Per il parco Falcone e Borsellino si avvicina l’ora della rinascita. A riaccendere i riflettori e le speranze sul polmone verde di Pianura è Tommaso Nugnes, assessore all’Ambiente della nona municipalità di Pianura-Soccavo. «Abbiamo rimodulato e riorganizzato fondi e progetti del “Vecchio contratto di quartiere” – spiega l’assessore – che prevedeva la riqualificazione di strade, piazze e parchi. Ci sono tre milioni di euro destinati a questa operazione, di cui 500mila solo per il recupero del parco Falcone e Borsellino». Un progetto grande e ambizioso, quello firmato dagli uffici tecnici della nona municipalità.

«Abbiamo progettato un percorso che collegherà il verde al centro storico di Pianura – racconta Nugnes – Partiamo con la riqualificazione del parco, ma l’opera si estende anche ai beni culturali che lo circondano». A marzo si è concluso il primo step del percorso e bisognerà attendere l’autunno (si spera) per dare il via ai lavori. Un lavoro lungo e complicato, così tanto che i cancelli del parco sono chiusi da più di dieci anni. L’ultimo progetto risale al 2016, ma si concluse con un nulla di fatto e sfumarono tutte le idee i 350mila euro pensati per ripristinarlo. Il giardino pubblico è di competenza della municipalità ma fa comunque capo al Comune che, tuttavia, in questi lunghi anni di abbandono non ha fatto nulla se non stare a guardare. E mentre la municipalità si impegnava a firmare scartoffie e progetti di ogni tipo, grazie anche ai tempi biblici della burocrazia, il parco è stato ripulito da alcuni ragazzi che, non potendone più di stare a guardare, si sono armati di rastrelli e sacchetti e hanno raccolto immondizia e detriti. Loro sono i giovani del gruppo ultrà “80126”.

Tra loro c’è chi percepisce il reddito di cittadinanza e dà una mano, chi di mattina va a scuola e durante il pomeriggio pulisce il parco, chi dopo un passato difficile ha deciso di rimettersi in gioco impegnandosi per il quartiere in cui vive. Quartiere spesso dimenticato da chi dovrebbe occuparsene. Tutto questo succede in una parte della città che rappresenta la seconda municipalità per spazi verdi, che ospita 124mila metri quadrati di verde, otto parchi, tre semi parchi e le scuole hanno a disposizione 39mila metri quadrati di giardini. Eppure quello che dovrebbe essere per i cittadini una straordinaria ricchezza, spesso diventa una discarica a cielo aperto. Facile intuire il perché. A Pianura ci sono solo quattro giardinieri comunali che si occupano della manutenzione del verde e sei giardinieri della cooperativa di volontari “25 giugno”. Un po’ pochi, se si guarda la mappa delle aree verdi.
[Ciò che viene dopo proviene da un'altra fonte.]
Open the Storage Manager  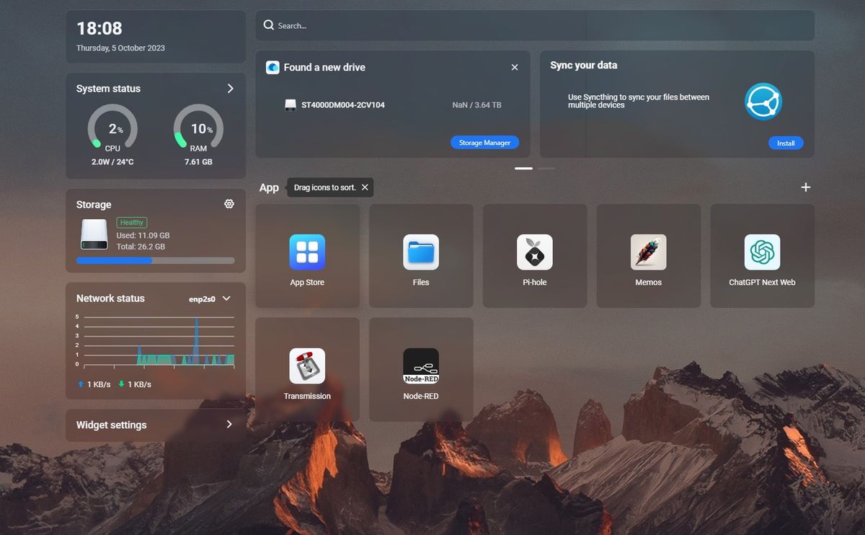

Ma se il Comune non ha fondi, e di conseguenza neanche la municipalità, come si può recuperare il verde abbandonato? «Affidandolo ai privati»: non ha dubbi l’assessore Nugnes nel suggerire la soluzione. «A Pianura – conclude – tantissimi imprenditori sono impegnati nel sociale, nella manutenzione del verde e dell’arredo urbano. Molti hanno già adottato tutte le aiuole del quartiere. Motivo per il quale sono quattro anni che chiediamo al Comune di estendere l’adozione anche ai parchi». E sono tantissimi i privati della zona che hanno chiesto di potersi prendere cura dei parchi che versano in condizioni disastrose. Nel frattempo, ci si augura presto di vedere il nuovo volto del parco Falcone e Borsellino e qualche cenno di vita da parte del Comune.